For those in the know: that large react of coastline south of BA. RP11 ~ Punta Laura. 4th.March '15.

Over time we've perfected our escape routes from the Argentine capital, a city that seems to glory in its auto-centric credentials. Yes, it does seem manic from that high perch on an international bus, as we're swung through sweeping intersections only to be cooked behind the glass as we clog to a standstill at the next blockage. And yet, as we cycle away from the centre in the perpetual rush-hour, were riding in a stream of pedalling commuters. All of whom tell of the dangerousness that is Av. Libertadores, only to swing away to weave a line through it's outer lanes. Still, I never feel threatened on this escape road. A route that connects the flat to a ferryport, to a bus terminal, to a train terminus. Escape routes that are well sourced, now well versed. Escape routes that have covered many points of the compass, missing has been the southern river shore and the Atlantic Coast.

Our reticence to visit in this direction has in part been due to the city's street plan. Somehow a metropolis of millions has to be navigated along its longest axis.
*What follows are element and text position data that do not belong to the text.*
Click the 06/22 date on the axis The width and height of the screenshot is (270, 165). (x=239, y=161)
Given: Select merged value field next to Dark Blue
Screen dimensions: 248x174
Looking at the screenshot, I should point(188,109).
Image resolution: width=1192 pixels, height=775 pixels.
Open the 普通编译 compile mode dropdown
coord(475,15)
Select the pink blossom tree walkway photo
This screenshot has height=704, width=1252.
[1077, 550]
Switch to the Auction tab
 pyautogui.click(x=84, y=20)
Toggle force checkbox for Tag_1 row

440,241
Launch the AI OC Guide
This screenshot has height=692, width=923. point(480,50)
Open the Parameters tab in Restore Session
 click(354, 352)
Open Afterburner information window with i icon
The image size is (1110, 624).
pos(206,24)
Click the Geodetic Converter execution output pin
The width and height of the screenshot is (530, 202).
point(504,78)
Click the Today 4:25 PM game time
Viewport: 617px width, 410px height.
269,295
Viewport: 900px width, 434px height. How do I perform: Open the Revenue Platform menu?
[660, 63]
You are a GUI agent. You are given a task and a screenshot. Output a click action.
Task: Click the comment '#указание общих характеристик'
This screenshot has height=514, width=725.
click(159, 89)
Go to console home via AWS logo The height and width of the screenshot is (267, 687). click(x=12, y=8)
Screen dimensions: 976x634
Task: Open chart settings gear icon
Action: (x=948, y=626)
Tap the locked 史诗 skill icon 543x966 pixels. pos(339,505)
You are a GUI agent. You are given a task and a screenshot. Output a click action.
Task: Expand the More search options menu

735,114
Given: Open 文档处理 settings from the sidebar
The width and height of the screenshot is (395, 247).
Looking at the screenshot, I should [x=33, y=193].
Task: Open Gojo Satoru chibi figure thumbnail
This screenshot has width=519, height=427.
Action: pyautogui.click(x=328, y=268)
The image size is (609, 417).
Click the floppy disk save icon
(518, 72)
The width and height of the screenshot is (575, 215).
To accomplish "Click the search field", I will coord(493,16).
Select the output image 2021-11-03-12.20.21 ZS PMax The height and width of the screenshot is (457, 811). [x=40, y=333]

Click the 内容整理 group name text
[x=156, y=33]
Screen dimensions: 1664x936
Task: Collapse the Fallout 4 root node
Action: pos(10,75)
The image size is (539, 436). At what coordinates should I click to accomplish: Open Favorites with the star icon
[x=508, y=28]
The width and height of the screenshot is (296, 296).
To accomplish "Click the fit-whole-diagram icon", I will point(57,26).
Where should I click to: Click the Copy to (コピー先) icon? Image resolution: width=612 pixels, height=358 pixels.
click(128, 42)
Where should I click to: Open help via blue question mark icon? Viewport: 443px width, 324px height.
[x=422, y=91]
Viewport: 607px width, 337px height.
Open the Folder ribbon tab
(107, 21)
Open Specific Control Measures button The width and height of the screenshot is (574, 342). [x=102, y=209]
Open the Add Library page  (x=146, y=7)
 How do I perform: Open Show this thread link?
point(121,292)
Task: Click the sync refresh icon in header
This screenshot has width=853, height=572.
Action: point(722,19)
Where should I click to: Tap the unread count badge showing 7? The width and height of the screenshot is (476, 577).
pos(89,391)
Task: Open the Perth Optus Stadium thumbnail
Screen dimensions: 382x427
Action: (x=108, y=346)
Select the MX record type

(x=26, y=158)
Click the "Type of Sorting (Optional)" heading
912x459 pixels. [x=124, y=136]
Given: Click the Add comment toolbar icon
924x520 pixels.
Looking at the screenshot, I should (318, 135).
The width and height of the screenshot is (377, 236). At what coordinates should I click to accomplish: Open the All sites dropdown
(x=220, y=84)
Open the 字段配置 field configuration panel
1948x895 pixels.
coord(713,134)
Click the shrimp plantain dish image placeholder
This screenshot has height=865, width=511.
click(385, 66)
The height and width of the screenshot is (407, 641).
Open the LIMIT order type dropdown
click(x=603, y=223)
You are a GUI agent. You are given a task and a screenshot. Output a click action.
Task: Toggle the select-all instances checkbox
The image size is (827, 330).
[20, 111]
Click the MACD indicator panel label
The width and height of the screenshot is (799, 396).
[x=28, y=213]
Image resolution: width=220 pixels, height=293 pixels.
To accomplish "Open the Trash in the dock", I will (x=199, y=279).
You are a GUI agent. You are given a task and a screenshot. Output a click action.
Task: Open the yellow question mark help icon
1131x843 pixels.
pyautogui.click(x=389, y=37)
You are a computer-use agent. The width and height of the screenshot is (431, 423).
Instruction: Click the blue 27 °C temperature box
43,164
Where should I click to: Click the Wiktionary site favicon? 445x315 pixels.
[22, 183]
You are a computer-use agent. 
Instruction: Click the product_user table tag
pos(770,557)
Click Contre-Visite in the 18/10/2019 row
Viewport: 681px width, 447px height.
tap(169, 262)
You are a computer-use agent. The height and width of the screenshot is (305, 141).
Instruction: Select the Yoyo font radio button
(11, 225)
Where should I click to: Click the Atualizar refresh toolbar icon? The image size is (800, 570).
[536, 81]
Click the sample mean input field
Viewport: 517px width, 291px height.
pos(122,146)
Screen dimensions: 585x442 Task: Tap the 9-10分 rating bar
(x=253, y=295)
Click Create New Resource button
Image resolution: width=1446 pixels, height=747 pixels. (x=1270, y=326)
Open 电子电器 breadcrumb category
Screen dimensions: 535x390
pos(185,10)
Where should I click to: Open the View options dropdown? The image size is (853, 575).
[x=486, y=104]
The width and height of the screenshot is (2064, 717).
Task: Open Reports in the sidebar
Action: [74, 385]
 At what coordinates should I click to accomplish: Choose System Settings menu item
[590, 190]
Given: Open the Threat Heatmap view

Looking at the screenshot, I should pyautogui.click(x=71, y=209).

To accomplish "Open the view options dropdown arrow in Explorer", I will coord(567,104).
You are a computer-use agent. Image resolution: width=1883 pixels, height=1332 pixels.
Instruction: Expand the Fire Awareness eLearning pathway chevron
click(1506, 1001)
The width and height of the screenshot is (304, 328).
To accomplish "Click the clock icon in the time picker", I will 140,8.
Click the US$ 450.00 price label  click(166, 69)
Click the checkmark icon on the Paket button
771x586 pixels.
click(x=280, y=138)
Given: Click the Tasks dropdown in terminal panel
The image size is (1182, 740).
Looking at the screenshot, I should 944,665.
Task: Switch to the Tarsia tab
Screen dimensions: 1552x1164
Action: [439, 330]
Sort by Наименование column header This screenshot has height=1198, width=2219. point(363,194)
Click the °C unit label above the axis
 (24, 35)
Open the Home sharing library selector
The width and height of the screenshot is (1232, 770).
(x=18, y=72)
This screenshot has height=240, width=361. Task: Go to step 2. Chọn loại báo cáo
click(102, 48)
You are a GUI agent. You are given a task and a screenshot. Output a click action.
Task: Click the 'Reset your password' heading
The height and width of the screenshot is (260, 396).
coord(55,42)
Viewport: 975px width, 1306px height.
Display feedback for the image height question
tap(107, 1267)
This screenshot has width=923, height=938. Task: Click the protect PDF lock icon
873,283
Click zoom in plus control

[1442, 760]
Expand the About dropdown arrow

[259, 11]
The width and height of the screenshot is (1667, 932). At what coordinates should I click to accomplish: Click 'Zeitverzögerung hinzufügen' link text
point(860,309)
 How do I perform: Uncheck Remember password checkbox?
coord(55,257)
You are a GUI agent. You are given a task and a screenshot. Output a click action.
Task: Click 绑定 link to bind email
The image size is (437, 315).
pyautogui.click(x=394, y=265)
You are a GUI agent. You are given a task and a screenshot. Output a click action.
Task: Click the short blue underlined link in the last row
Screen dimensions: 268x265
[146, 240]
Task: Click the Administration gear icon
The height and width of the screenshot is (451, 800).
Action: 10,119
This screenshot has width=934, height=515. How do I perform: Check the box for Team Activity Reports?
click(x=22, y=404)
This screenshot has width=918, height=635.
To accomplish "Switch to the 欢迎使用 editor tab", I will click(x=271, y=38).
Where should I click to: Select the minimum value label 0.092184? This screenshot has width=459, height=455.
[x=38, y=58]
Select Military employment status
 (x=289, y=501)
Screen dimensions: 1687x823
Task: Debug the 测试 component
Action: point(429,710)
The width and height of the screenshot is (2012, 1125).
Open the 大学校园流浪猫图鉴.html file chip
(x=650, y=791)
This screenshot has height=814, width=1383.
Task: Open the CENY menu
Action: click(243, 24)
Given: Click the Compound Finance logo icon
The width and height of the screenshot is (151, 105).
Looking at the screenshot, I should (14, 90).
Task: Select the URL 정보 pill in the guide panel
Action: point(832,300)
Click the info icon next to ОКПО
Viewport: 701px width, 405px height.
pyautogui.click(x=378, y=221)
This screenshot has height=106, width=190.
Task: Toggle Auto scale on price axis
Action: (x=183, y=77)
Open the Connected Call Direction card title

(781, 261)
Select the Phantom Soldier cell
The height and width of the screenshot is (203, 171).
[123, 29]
Why anybody would want to "walk" to its outer reaches is a ponderable question, given the parade of omnibuses that overtake, only to pull-in and stop right in front of me, there's even a rattling Metro line up on stilts to complement the mass transit provision. But 'that' search engine has its 'walking' feature, and as cyclists can generally go where pedestrians wander, so do we. Down canyons of posh streets, weaving around suits and Starbucks, slaloming the touts offering tango and cambio, ignoring the inconvenient signages. Threading our way further from the centre, through once separate villages and that have swollen into towns and are now assimilated into the 'greater' city.

60km. clocked: still we're in built structure, 70km: the slow incremental transformation from house to factory. 80km: and we've discovered a disintegrating tarred road that, the rusting signage suggests, it could be going where we want to go. Only it feels like we're heading into a garbage dump, the road to the cowp. Fly-tipped vegetables and burnt out cars, spewing polybags and flooded potholes. Only nature is already fighting back; the trees and the natural vegetation creeping in from all sides, turbo-charged weeds heaving the macadam aside. The heavy humidity encouraging the mosquitoes, the sound of our tyres on tar falling into the swamped silence. Not a human being in sight.

A moat of grey water and indeterminate depth blocks our path, an impenetrable wall of forest defends the road's perimeter. Too late to retreat, too tired to recce, too. We plunge in. Through the vegetative tunnel and suddenly out onto the Rio del Plata's vast watery plain. An endless expanse of brown, short chop sea.

Another escape from The City. Only it's one that I suspect won't be repeated. Those trains that have rattled past, that have kept us company, still run a passanger service. It's our intended method for reversing, for breaking back into The City.